Task details
The answer is a single number: the count of lines below in which the word "agent" appears.

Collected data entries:
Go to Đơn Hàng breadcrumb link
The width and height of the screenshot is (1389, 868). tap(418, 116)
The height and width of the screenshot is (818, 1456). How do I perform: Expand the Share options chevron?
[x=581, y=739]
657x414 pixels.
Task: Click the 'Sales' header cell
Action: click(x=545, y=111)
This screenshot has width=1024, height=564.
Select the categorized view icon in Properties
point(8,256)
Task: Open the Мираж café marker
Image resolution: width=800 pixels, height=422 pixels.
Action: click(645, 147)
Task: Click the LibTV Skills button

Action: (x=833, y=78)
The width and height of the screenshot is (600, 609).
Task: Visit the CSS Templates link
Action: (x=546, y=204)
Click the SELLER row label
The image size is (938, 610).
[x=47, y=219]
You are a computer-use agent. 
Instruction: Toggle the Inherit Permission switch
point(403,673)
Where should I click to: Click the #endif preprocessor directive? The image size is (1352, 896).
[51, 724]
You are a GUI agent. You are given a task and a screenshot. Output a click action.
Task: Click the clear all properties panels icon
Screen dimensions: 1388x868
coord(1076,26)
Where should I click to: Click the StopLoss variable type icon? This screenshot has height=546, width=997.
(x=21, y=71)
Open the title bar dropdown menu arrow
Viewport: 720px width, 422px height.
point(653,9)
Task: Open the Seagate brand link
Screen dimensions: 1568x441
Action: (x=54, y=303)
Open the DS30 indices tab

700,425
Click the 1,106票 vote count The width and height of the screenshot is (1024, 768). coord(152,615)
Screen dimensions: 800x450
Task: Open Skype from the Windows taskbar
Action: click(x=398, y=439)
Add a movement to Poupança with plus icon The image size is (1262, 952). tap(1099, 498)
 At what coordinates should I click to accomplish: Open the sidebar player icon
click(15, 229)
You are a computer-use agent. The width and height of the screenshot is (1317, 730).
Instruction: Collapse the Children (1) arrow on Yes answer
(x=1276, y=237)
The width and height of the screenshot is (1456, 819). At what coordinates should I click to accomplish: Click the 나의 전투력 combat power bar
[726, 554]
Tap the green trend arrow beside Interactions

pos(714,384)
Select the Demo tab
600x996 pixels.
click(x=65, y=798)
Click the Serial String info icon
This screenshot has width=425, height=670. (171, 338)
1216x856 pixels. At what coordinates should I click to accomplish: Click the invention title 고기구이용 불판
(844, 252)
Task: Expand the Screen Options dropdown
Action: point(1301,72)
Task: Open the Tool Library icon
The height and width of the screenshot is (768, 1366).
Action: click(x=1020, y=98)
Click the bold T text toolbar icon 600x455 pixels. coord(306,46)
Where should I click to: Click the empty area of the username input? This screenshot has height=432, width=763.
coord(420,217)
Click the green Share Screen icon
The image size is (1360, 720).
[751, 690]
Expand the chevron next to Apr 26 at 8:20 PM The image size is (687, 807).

Response
3